How Social Media Catapulted Sony Pictures To First $2 Billion Year
If I told Sony Pictures marketing president Marc Weinstock that social media didn’t provide any ROI, he’d laugh in my face.
That’s because Sony Pictures just took the #1 spot on Ad Age’s Entertainment A-List, an annual ranking of the top entertainment brands, after netting the studio’s first $2 billion year.
While other studios tried to ride sequels and remakes, Sony rode new and untested properties like District 9 ($210 million), Paul Blart: Mall Cop ($183 million), Zombieland ($102 million), Julie & Julia ($129 millon), and Cloudy With a Chance of Meatballs ($235 million) to box office dominance.
What’s most startling about the numbers is that most of the big money makers for Sony barely featured any “A-list” stars. Rather than rely on big names, Sony actively used social media to help spread the word about their releases.
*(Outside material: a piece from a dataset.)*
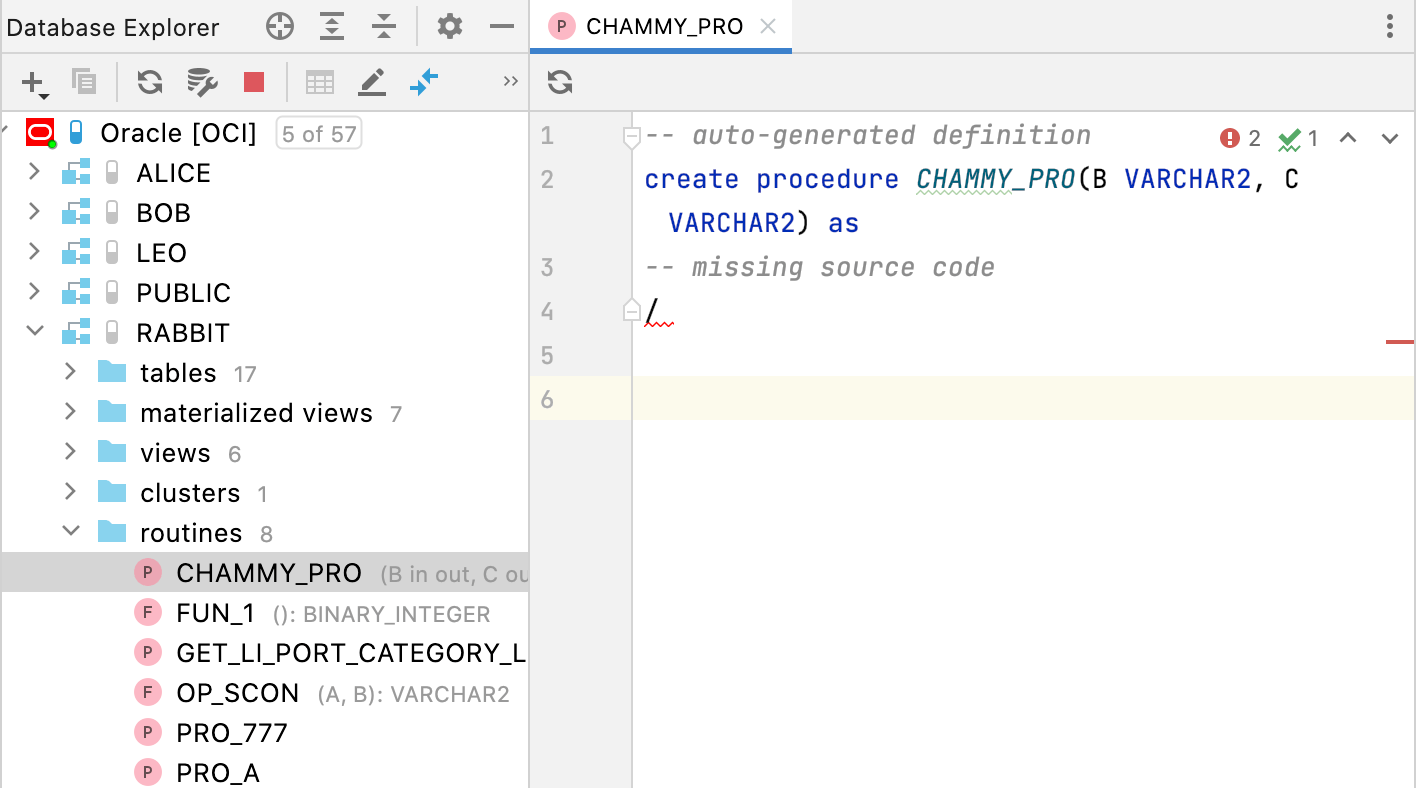
Task: Go to next highlighted error arrow
Action: point(1390,138)
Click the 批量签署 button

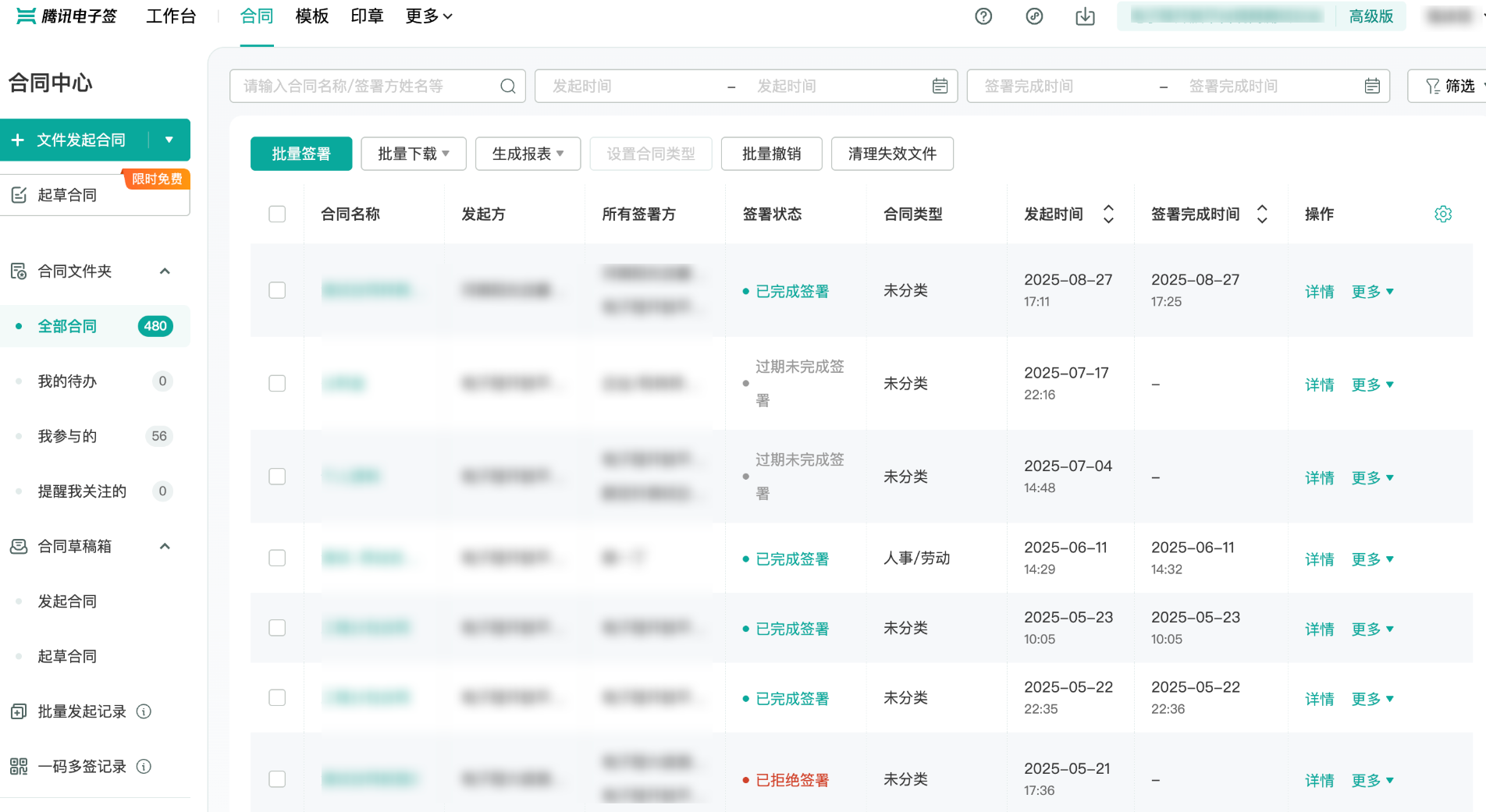(301, 154)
District 9′s extensive viral campaign led back to an online experience that was shared by consumers through social media and created early buzz for a “weird” sci-fi movie with a no-name cast and no-name director.
Zombieland had a “Zombify Yourself” website, Twitter account, and a “Rules for Surviving Zombieland” video series that earned nearly 2 million views on YouTube.
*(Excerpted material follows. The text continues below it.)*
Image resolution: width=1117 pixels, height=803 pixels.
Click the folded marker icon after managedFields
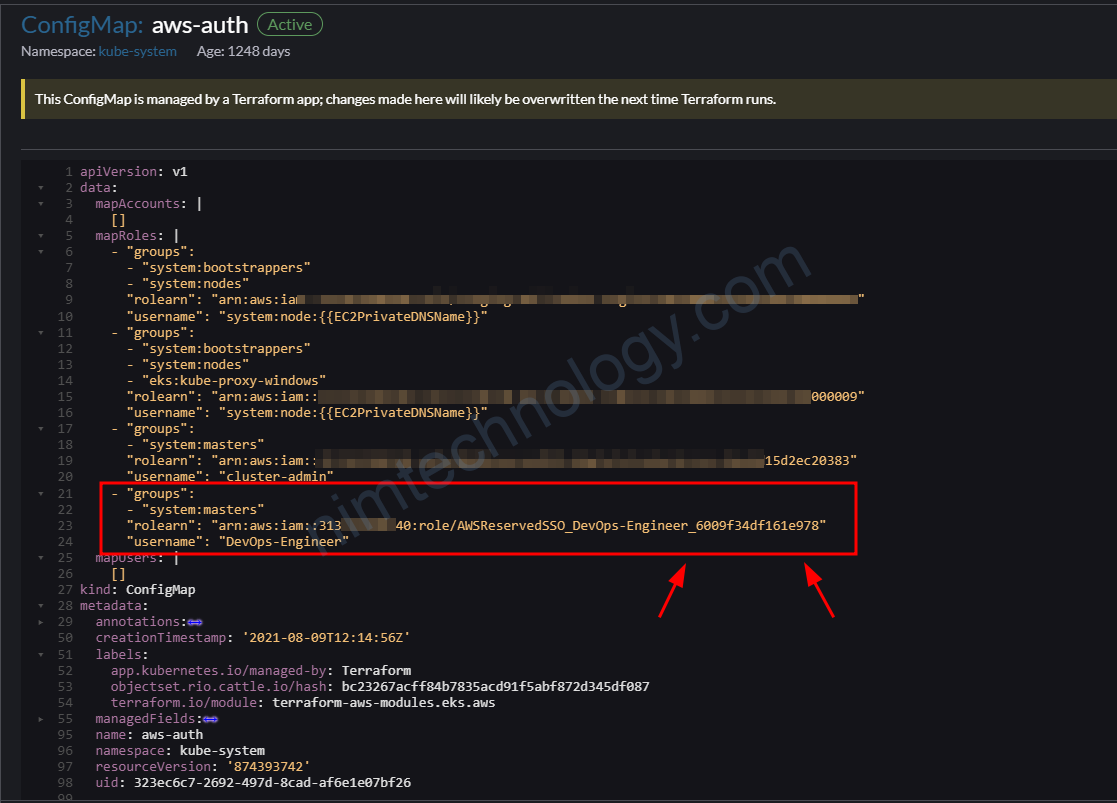coord(211,718)
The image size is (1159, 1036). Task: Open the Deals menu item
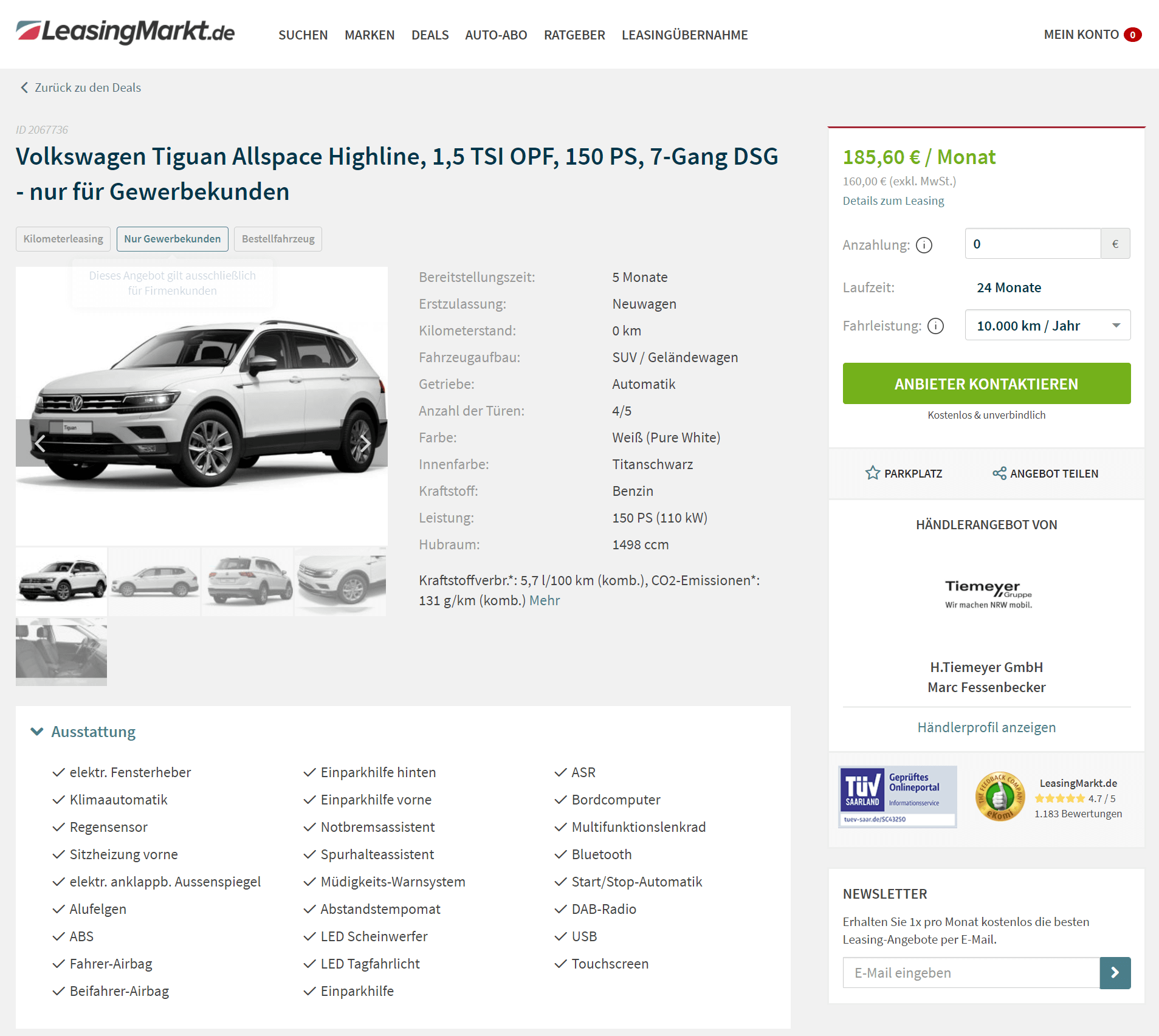click(x=430, y=35)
And Sony is convinced that social media had a huge hand in creating its success.
Having a buzzworthy film has also proven to work more in Sony’s favor than most, due to an early presence on Twitter (Sony has more followers than any other movie studio) and an adaptive marketing strategy that keeps conversation around its films active even after the opening weekend.
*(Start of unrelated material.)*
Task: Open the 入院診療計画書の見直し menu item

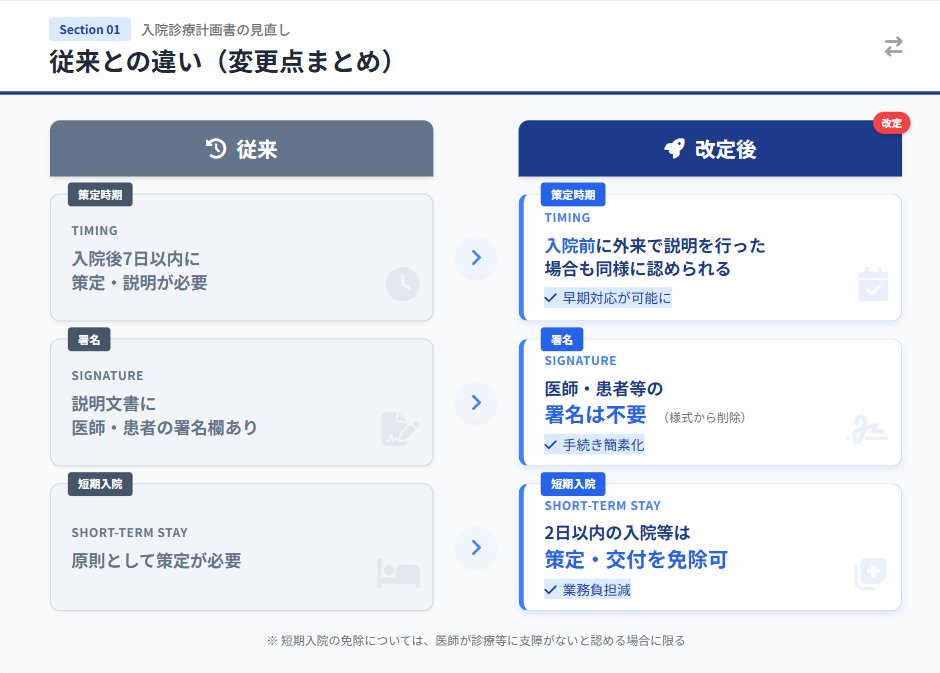Action: [213, 29]
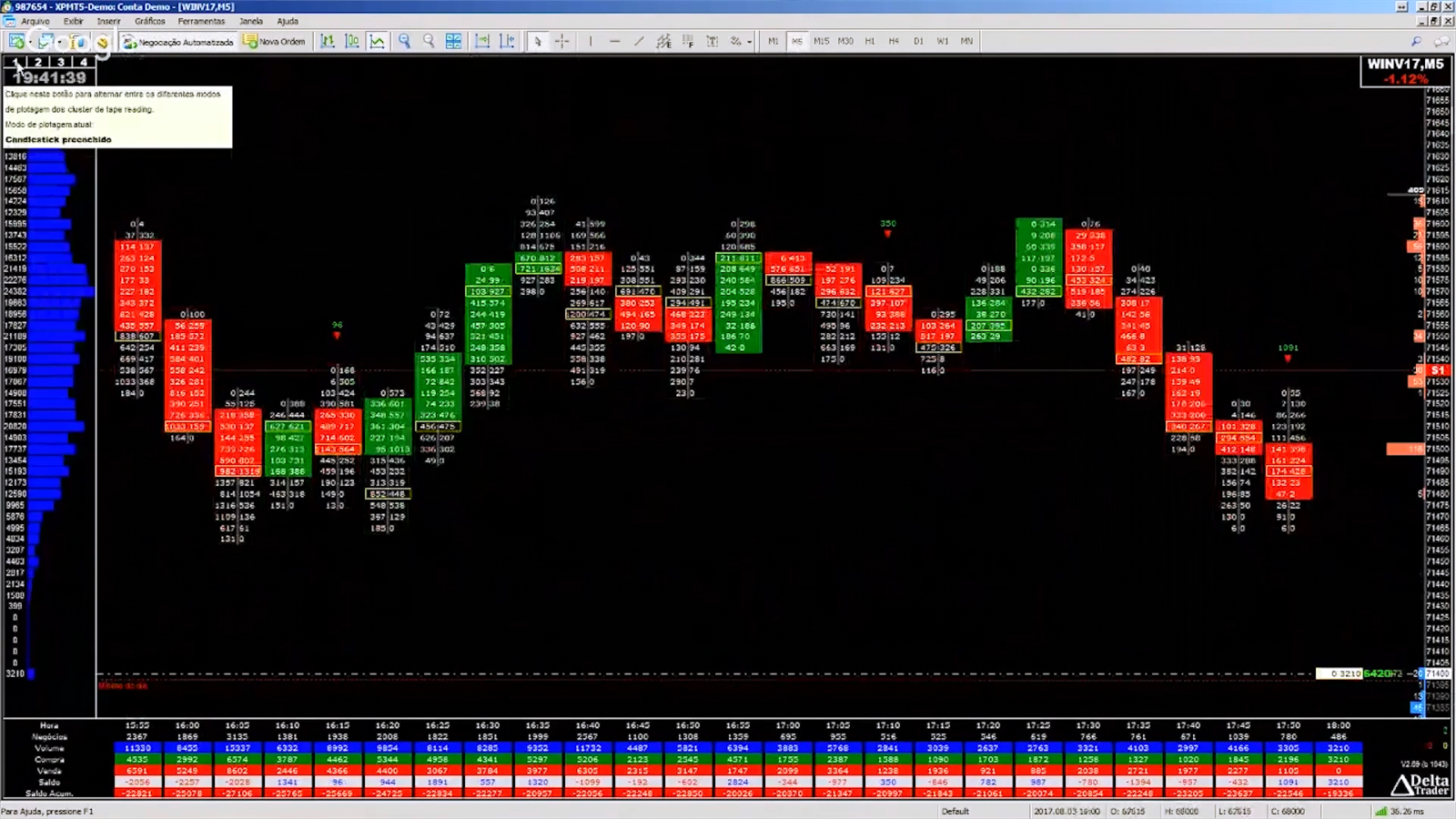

‘The judgment day comes a lot sooner now. You used to get to opening day or the second day to see whether the audience really liked the movir or not. But when you hype one thing and deliver another, [negative social media chatter] is the immediate penalty these days.’ [Sony Pictures Chairman of Worldwide Marketing] Jeff Blake said.
Universal Studio knows too well about that after they saw box office sales plummet for Bruno following its opening weekend because of how quickly word spread through Twitter from consumers telling friends “not to bother.”
Meanwhile, other studios like Paramount have used social media to push obscure homemade movies like Paranormal Activity to $193 million worldwide. NOTE: There’s an extensive case study about that film that I worked on in the upcoming book microMARKETING by Greg Verdino.
Social media’s impact on sales is getting harder and harder to deny these days, and those of us who continue to study how the medium works are going to be instrumental in creating the marketing campaigns that are necessary in this networked world.